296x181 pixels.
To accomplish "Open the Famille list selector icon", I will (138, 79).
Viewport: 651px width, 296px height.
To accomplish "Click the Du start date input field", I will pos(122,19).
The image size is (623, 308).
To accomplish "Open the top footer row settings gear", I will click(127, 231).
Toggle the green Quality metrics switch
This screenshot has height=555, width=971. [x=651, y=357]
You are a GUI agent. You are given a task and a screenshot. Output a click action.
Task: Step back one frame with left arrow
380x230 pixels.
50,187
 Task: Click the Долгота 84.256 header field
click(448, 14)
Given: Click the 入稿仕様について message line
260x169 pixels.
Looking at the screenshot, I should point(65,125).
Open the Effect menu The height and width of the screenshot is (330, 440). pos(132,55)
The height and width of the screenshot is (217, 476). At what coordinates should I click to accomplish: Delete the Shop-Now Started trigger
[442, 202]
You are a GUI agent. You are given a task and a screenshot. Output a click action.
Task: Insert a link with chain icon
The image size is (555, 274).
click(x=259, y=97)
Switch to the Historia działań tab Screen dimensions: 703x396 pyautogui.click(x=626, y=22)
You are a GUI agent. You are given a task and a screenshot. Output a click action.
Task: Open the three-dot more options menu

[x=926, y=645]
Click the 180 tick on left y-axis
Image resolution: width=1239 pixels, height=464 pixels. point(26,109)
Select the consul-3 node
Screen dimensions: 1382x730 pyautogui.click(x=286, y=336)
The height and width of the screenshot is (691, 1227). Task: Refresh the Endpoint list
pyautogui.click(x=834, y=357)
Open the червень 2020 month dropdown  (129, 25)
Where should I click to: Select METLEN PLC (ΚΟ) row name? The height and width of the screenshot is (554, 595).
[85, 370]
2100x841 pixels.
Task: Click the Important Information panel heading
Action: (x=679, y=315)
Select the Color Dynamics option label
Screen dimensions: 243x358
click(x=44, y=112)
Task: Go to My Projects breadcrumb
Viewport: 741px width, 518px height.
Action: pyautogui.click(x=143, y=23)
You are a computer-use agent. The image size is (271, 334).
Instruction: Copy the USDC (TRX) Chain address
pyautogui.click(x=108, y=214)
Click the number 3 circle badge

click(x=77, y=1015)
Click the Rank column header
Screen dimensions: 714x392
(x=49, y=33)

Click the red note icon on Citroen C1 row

-------

» What this task involves: Once you have read the entries, write them all out again exactly.

» Finished exercise:
296x181 pixels.
To accomplish "Open the Famille list selector icon", I will (138, 79).
Viewport: 651px width, 296px height.
To accomplish "Click the Du start date input field", I will pos(122,19).
The image size is (623, 308).
To accomplish "Open the top footer row settings gear", I will click(127, 231).
Toggle the green Quality metrics switch
This screenshot has height=555, width=971. [x=651, y=357]
You are a GUI agent. You are given a task and a screenshot. Output a click action.
Task: Step back one frame with left arrow
380x230 pixels.
50,187
 Task: Click the Долгота 84.256 header field
click(448, 14)
Given: Click the 入稿仕様について message line
260x169 pixels.
Looking at the screenshot, I should point(65,125).
Open the Effect menu The height and width of the screenshot is (330, 440). pos(132,55)
The height and width of the screenshot is (217, 476). At what coordinates should I click to accomplish: Delete the Shop-Now Started trigger
[442, 202]
You are a GUI agent. You are given a task and a screenshot. Output a click action.
Task: Insert a link with chain icon
The image size is (555, 274).
click(x=259, y=97)
Switch to the Historia działań tab Screen dimensions: 703x396 pyautogui.click(x=626, y=22)
You are a GUI agent. You are given a task and a screenshot. Output a click action.
Task: Open the three-dot more options menu

[x=926, y=645]
Click the 180 tick on left y-axis
Image resolution: width=1239 pixels, height=464 pixels. point(26,109)
Select the consul-3 node
Screen dimensions: 1382x730 pyautogui.click(x=286, y=336)
The height and width of the screenshot is (691, 1227). Task: Refresh the Endpoint list
pyautogui.click(x=834, y=357)
Open the червень 2020 month dropdown  (129, 25)
Where should I click to: Select METLEN PLC (ΚΟ) row name? The height and width of the screenshot is (554, 595).
[85, 370]
2100x841 pixels.
Task: Click the Important Information panel heading
Action: (x=679, y=315)
Select the Color Dynamics option label
Screen dimensions: 243x358
click(x=44, y=112)
Task: Go to My Projects breadcrumb
Viewport: 741px width, 518px height.
Action: pyautogui.click(x=143, y=23)
You are a computer-use agent. The image size is (271, 334).
Instruction: Copy the USDC (TRX) Chain address
pyautogui.click(x=108, y=214)
Click the number 3 circle badge

click(x=77, y=1015)
Click the Rank column header
Screen dimensions: 714x392
(x=49, y=33)

Click the red note icon on Citroen C1 row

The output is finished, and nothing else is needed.